Because if she focused on that anger, she didn’t have to think about what it might feel like to see the Duke of Godwin again.
“I cannot help but notice,” Catherine commented as she made an invisible adjustment to her perfect gloves, “that you seem to be in a particularly sour mood of late.”
“Subtle,” Xander grunted as he feigned interest in the gathered guests of yet another stupid ball. He didn’t even know how he’d ended up at this one. His sister—and now both sisters, he supposed, as Ariadne was of age—tended to socialize more than he did, but they were young ladies who were, at least nominally, on the hunt for a husband.
Though Xander could only assume that once Catherine decided she actually wanted a husband, she’d have one in an instant. This wasn’t even necessarily about her family name or substantial dowry—though those things did help, of course—but more about Catherine’s seemingly impenetrable ability to get things done.
He, however, was not in search of a bride and had no reason to be at this overcrowded affair.
No reason, an unhelpful voice inside him chimed in, except that you might see Helen.
“Well, then,” Kitty said. “Allow me to be less subtle. What is wrong with you?”
“Nothing,” he said, the answer too quick and reflexive to seem honest.
“Convincing!” his sister said brightly. “Well, let’s pretend that I believe you. I will then say to nobody in particular that if you need someone to talk to about your problems that do not exist, I am always here.”
He shot her a quelling look but could not resist breaking into a smile when she shot an impish grin back at him. Catherine was like him; she showed her polished face to the world and kept her truest self for only a select few.
“’Thank you, Catherine,’” she supplied.
“Thank you, dreadful little sister of mine,” he returned fondly. “Now, go manage someone else, would you? I’m sure Jason is up to some mischief somewhere.”

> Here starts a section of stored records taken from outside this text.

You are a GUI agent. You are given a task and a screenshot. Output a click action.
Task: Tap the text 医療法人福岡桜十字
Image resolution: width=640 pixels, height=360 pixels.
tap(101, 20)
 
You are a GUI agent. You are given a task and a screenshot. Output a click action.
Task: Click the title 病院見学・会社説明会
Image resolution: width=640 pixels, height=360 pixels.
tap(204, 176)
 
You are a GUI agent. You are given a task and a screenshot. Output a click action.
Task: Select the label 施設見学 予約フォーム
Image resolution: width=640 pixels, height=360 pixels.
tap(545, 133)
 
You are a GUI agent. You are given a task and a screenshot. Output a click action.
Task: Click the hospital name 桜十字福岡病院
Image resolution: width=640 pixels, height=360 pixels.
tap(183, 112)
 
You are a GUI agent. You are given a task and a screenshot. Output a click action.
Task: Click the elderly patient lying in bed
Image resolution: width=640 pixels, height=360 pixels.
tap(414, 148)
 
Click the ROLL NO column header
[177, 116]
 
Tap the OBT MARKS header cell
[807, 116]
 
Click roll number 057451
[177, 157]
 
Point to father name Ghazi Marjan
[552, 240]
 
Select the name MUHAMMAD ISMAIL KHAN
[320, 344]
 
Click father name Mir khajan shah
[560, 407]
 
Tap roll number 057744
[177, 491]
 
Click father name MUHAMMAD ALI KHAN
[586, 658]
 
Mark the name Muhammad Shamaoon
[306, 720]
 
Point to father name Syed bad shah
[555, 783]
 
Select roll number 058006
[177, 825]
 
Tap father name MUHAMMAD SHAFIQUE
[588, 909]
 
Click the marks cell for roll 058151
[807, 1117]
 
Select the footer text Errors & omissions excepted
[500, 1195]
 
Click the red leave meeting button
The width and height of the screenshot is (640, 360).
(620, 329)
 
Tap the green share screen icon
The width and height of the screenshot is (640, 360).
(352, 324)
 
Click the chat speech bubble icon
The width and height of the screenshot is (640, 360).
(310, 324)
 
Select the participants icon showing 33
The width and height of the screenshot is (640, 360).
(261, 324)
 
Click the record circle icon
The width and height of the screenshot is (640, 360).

She narrowed her eyes at him in an I know what you’re up to sort of way but disappeared into the crowd. And yet—likely because Society life was a horror, Xander thought sourly—he did not feel any better for the lack of his sister’s meddlesome eyes upon him.
He did not feel better when he temporarily retreated to the gentleman’s smoking room, nor did he feel better when he left the redolent air behind for the crisp spring night out on the veranda.
Instead, tension ratcheted higher and higher inside him with each restless prowl until he felt less like a duke or even a man, and more like a beast in a cage, struggling to remain calm despite the unnatural confines in which he found himself.
What was wrong with him? Yes, he was playing a role, but it was one he’d been playing his whole life. Why did he feel so bothered all of a sudden?
And then he saw her.
Helen, dancing with—well, damn, he found he didn’t much care about the identity of the gentleman, even though it ought to have been the first thing he noted. He should have, deal or no deal, confirmed to see that she was in the arms of someone who would make a suitable husband.
But the restless creature inside him insisted that, as she was not in his arms, this was wrong, anyway.
This was, he told himself, a ridiculous thing to think, and, if anything, he ought to stay away from Hel— Miss Fletcher —as she inspired him to think so very many ridiculous things. He’d almost convinced himself of this, too, when she turned, and her eyes caught his, just for a moment, over the shoulder of her partner.
The dance was ending—thank God for small mercies, as his feet were already carrying himself in her direction.
“Miss Fletcher,” he said, still ignoring her surprised partner, who’d scarcely stepped back from the final movements of the dance by the time Xander approached.
He gave her his most ducal smile.
“Would you do me the honor of the next dance?”